Task details
Leaving the pictures aside, transcribe only and exactly the lines from the one with "Collapse the 我的收藏 favorites tree" through the end of the entries, both included.

++++++

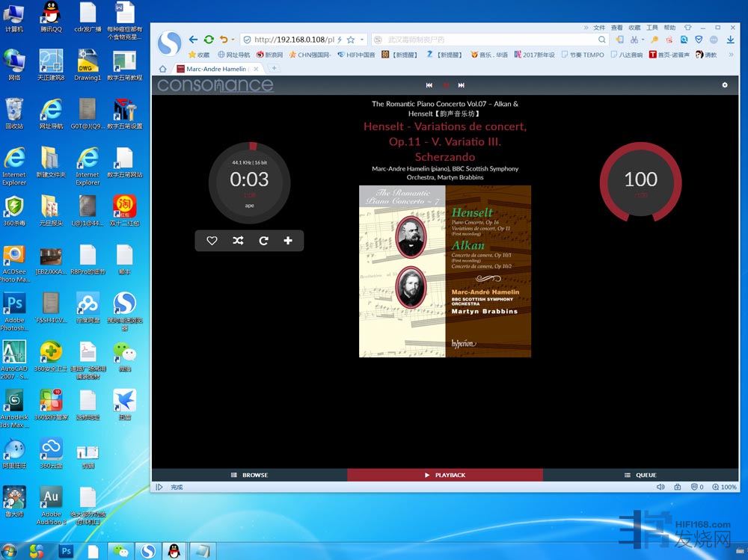
Task: Refresh the page with green reload icon
Action: pos(209,40)
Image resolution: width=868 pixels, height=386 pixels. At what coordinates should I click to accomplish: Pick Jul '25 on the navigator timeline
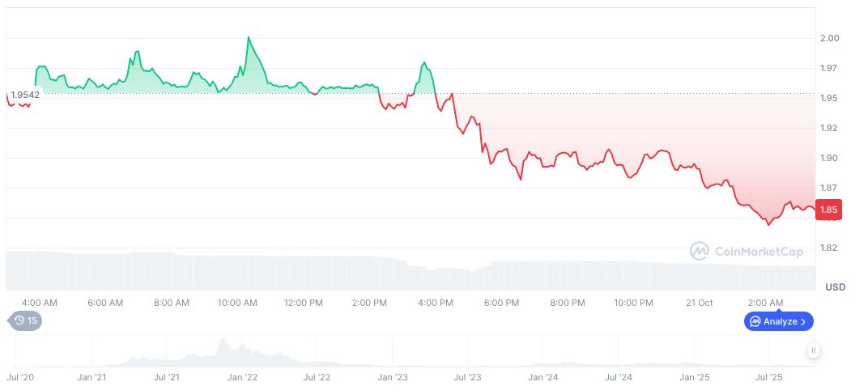tap(769, 377)
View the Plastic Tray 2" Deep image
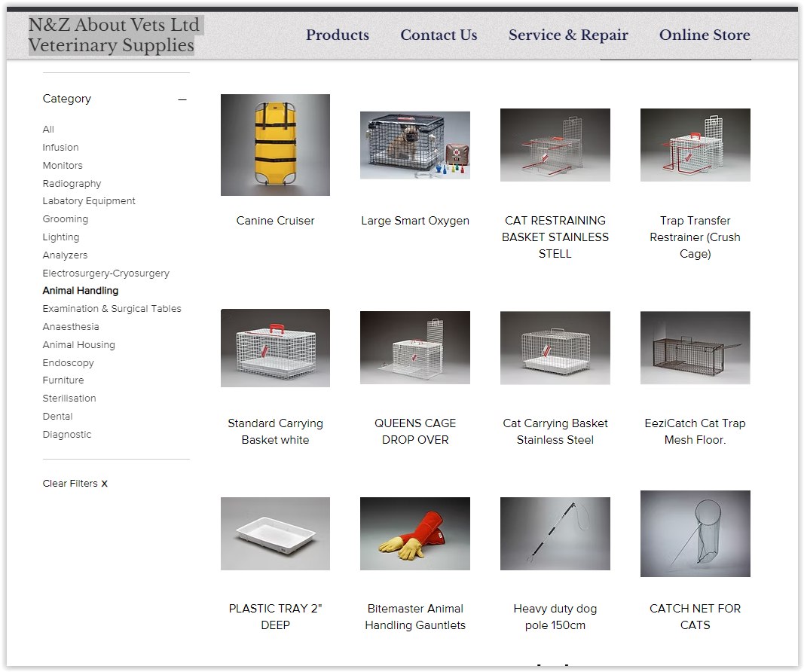 pyautogui.click(x=275, y=533)
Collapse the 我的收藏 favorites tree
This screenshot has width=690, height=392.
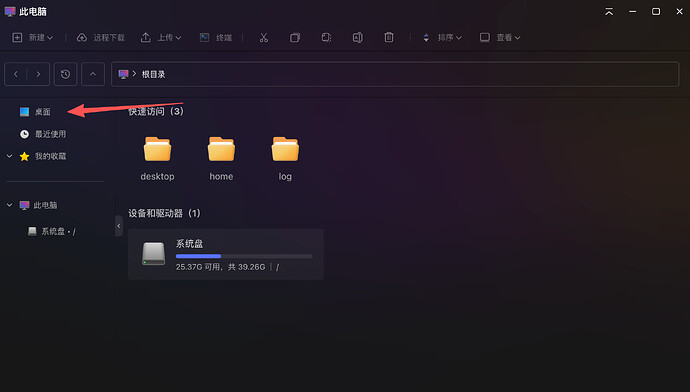coord(9,156)
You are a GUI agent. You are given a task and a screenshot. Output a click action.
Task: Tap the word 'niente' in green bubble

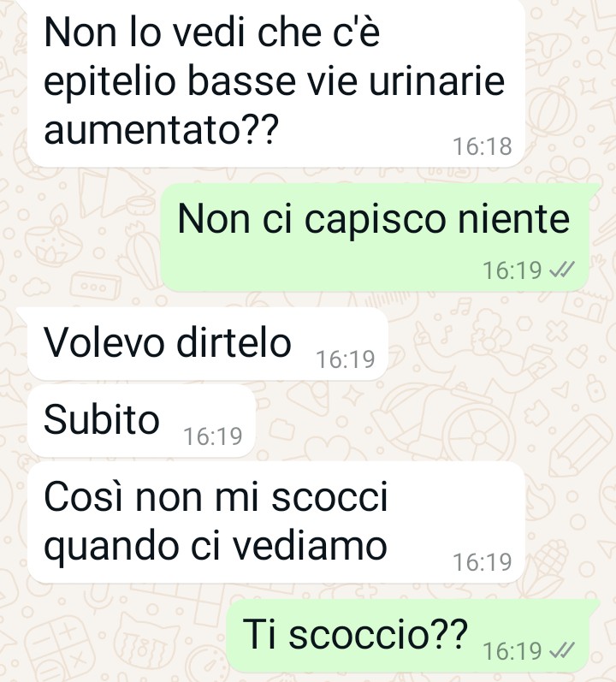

++++++

Reply
Collapse the 我的收藏 favorites tree
This screenshot has width=690, height=392.
coord(9,156)
You are a GUI agent. You are given a task and a screenshot. Output a click action.
Task: Tap the word 'niente' in green bubble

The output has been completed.